### ASSIGNMENT
Write out exactly the lines between the line containing "855x371 pixels. Task: Sort" and the end of the records, counting both ends, and leave out all pictures.

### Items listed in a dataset
== Segment start ==

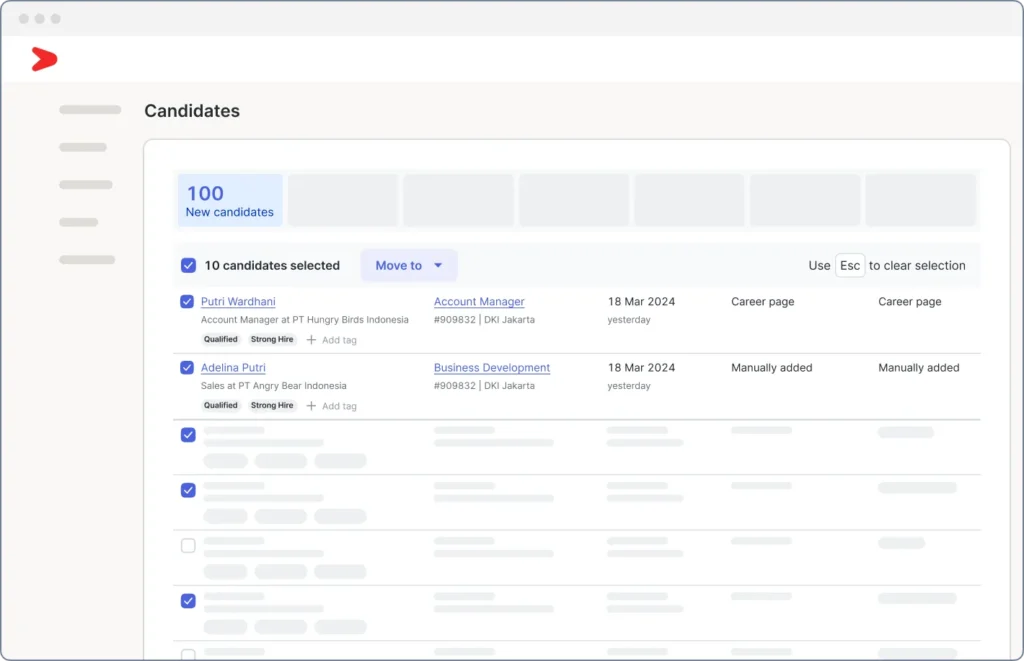Image resolution: width=1024 pixels, height=661 pixels.
Task: Open the Business Development job link
Action: pyautogui.click(x=492, y=368)
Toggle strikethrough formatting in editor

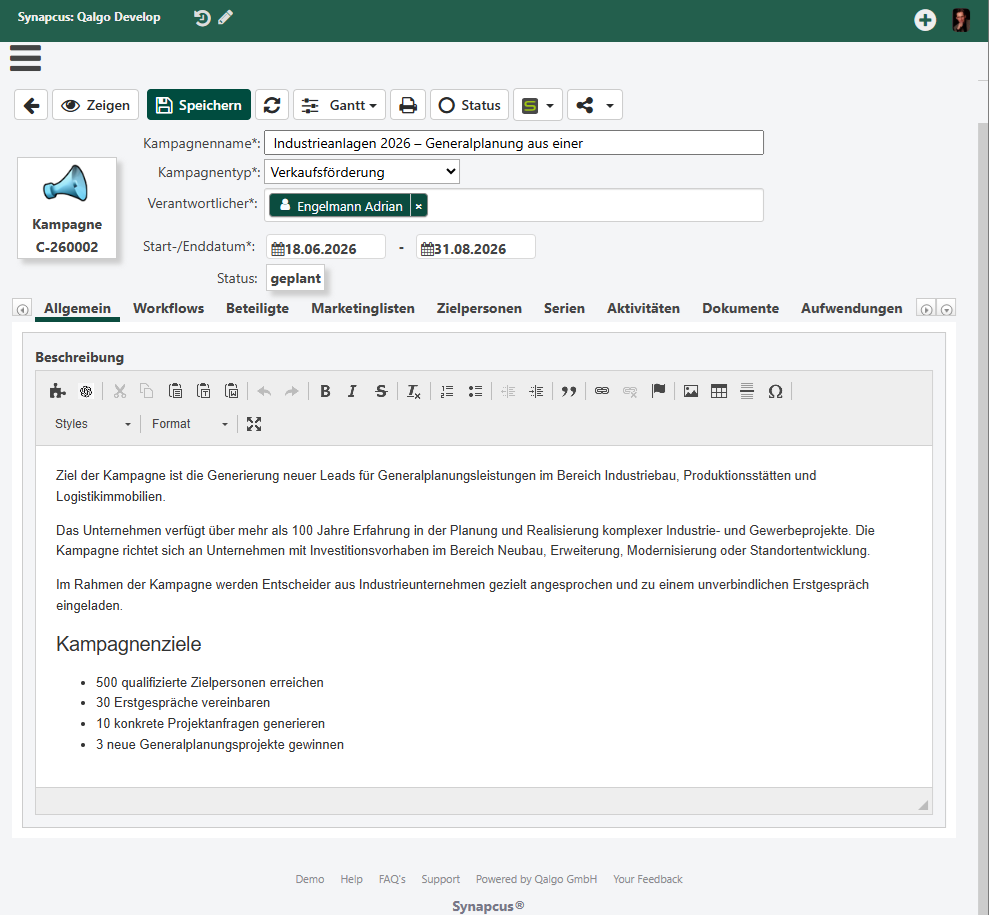coord(381,391)
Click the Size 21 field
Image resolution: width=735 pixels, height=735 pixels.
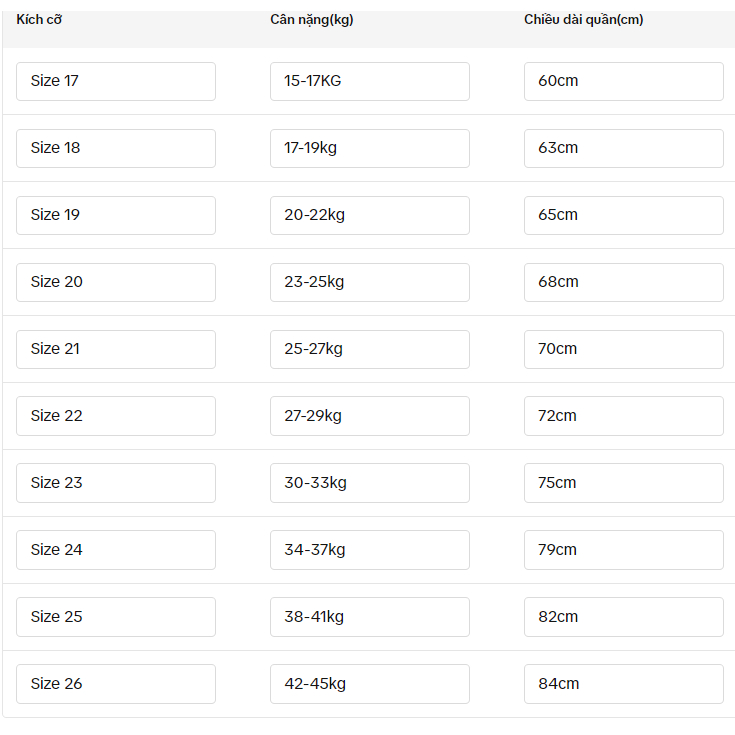pyautogui.click(x=116, y=349)
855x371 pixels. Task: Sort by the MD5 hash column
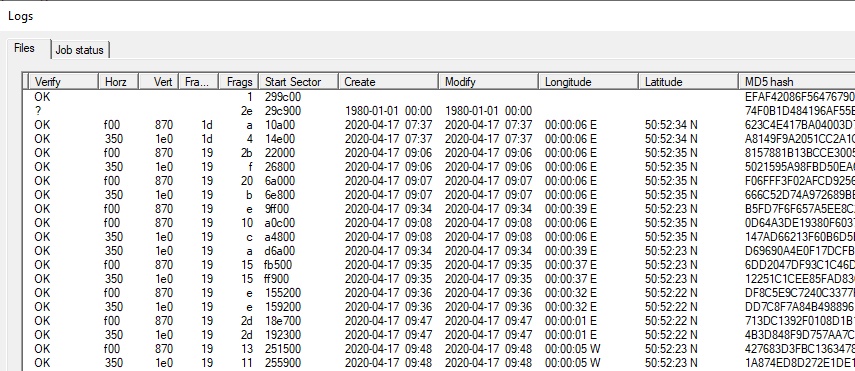(x=797, y=81)
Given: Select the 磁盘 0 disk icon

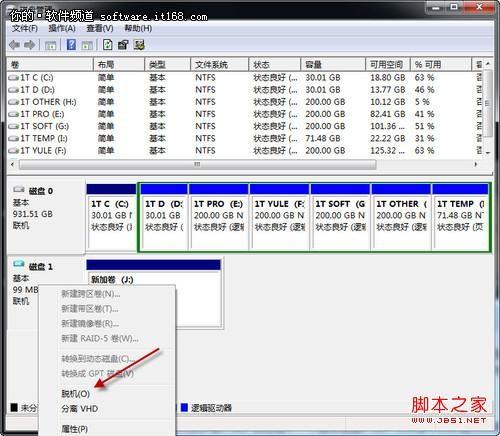Looking at the screenshot, I should (19, 190).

== Segment end ==

### ANSWER
855x371 pixels. Task: Sort by the MD5 hash column
(x=797, y=81)
Given: Select the 磁盘 0 disk icon

Looking at the screenshot, I should (19, 190).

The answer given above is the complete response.